> [What you need to do]:
Provide an exact copy of the lines from the beginning of the records through the line that includes "Task: Click Tomorrow's 75° high temperature", and of no others.

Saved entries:
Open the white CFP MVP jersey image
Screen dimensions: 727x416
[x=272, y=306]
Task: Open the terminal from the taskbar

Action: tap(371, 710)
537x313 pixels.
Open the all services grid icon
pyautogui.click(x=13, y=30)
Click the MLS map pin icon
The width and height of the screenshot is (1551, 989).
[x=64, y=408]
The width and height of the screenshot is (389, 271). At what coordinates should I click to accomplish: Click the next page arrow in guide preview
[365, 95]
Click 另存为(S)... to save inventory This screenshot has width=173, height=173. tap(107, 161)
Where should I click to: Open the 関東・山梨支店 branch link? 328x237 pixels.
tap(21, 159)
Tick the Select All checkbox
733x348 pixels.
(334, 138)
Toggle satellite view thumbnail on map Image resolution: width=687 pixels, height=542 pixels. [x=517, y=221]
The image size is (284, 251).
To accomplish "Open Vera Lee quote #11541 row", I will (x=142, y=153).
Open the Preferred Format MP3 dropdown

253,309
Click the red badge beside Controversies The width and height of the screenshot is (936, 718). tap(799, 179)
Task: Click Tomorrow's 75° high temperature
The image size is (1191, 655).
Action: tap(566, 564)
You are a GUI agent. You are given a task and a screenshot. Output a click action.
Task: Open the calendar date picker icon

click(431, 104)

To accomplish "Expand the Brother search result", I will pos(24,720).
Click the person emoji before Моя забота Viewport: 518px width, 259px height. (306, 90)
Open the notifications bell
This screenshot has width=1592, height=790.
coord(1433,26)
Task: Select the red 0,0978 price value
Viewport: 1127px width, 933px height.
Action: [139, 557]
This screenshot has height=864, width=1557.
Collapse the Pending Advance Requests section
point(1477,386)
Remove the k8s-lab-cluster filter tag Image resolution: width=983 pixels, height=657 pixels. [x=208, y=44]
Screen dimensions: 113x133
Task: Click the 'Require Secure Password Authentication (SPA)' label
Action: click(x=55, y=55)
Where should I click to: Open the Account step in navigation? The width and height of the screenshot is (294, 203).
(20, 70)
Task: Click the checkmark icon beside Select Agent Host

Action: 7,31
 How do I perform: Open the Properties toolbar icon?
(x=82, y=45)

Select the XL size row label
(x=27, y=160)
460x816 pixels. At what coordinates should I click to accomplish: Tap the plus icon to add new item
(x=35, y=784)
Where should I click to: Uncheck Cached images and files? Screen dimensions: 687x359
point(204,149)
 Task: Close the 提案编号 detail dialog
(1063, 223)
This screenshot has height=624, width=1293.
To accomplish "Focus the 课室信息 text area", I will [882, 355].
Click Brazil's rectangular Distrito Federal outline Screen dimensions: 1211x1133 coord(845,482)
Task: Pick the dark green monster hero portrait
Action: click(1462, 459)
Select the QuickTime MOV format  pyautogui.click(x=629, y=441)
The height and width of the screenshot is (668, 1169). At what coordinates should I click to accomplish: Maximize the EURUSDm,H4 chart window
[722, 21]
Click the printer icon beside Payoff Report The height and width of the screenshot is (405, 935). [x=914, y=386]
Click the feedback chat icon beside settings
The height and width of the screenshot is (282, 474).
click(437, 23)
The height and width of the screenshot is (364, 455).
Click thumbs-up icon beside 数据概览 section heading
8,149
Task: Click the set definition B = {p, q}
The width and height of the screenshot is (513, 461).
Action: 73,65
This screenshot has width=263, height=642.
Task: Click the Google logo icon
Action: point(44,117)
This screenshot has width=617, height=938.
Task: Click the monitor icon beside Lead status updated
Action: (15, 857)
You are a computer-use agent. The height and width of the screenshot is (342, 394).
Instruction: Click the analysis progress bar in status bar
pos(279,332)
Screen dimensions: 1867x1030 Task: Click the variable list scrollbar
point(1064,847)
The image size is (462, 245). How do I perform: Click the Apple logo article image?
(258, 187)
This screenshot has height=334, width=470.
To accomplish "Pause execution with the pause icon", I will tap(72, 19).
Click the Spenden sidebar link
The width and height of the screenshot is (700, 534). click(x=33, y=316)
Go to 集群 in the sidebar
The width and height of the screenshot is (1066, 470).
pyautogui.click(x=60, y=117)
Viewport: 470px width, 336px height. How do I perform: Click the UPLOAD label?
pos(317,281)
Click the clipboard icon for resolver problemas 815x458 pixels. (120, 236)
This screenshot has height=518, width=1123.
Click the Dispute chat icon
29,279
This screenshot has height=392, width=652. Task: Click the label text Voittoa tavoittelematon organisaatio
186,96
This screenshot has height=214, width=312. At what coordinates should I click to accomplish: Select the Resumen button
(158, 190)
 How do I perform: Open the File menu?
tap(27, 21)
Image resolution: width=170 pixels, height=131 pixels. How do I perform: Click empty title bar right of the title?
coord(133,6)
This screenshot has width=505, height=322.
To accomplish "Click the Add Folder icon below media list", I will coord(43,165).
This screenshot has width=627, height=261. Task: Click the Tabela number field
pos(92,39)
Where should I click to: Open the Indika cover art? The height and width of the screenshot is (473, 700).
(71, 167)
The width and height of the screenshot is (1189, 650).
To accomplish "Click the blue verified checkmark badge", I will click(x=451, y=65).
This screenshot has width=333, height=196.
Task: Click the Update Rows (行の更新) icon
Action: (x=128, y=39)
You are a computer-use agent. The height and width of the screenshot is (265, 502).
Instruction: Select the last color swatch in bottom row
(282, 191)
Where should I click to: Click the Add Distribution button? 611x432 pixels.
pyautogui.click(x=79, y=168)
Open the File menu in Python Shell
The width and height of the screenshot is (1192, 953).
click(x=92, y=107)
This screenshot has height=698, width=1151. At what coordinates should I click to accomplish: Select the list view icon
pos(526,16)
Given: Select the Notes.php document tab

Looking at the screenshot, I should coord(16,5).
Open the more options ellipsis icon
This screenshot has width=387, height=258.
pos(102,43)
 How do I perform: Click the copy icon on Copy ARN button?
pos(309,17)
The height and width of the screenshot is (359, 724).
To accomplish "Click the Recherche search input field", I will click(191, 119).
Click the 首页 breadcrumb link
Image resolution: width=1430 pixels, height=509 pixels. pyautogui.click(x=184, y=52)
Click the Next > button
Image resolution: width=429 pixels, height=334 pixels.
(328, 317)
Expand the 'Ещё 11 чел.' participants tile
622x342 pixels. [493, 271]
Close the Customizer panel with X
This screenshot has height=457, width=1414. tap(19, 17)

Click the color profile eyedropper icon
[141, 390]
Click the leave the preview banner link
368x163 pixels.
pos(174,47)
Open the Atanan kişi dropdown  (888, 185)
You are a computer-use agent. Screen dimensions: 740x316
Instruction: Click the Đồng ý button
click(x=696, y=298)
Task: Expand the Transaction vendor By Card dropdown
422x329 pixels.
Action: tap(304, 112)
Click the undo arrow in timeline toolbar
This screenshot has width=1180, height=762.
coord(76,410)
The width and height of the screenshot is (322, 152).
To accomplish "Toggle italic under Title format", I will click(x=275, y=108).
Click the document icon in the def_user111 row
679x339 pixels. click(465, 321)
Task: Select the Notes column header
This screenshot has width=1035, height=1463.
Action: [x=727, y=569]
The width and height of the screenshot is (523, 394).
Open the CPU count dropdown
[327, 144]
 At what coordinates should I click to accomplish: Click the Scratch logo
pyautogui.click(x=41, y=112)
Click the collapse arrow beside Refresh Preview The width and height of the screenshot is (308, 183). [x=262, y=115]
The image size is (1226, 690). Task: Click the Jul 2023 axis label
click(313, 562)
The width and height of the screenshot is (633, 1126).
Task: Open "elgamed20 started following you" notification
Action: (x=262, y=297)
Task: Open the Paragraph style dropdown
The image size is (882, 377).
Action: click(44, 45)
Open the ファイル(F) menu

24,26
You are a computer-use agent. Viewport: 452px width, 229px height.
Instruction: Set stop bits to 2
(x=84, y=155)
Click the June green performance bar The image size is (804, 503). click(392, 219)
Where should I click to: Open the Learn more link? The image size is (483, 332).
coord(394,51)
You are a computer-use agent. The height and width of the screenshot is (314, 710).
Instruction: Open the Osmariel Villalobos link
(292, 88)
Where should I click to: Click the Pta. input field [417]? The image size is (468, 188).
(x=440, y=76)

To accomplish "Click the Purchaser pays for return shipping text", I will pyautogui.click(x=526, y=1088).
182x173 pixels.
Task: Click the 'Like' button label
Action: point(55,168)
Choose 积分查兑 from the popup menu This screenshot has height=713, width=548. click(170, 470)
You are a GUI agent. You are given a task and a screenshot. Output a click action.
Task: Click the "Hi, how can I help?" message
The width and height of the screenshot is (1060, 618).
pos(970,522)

> [Task result]:
Open the white CFP MVP jersey image
Screen dimensions: 727x416
[x=272, y=306]
Task: Open the terminal from the taskbar

Action: tap(371, 710)
537x313 pixels.
Open the all services grid icon
pyautogui.click(x=13, y=30)
Click the MLS map pin icon
The width and height of the screenshot is (1551, 989).
[x=64, y=408]
The width and height of the screenshot is (389, 271). At what coordinates should I click to accomplish: Click the next page arrow in guide preview
[365, 95]
Click 另存为(S)... to save inventory This screenshot has width=173, height=173. tap(107, 161)
Where should I click to: Open the 関東・山梨支店 branch link? 328x237 pixels.
tap(21, 159)
Tick the Select All checkbox
733x348 pixels.
(334, 138)
Toggle satellite view thumbnail on map Image resolution: width=687 pixels, height=542 pixels. [x=517, y=221]
The image size is (284, 251).
To accomplish "Open Vera Lee quote #11541 row", I will (x=142, y=153).
Open the Preferred Format MP3 dropdown

253,309
Click the red badge beside Controversies The width and height of the screenshot is (936, 718). tap(799, 179)
Task: Click Tomorrow's 75° high temperature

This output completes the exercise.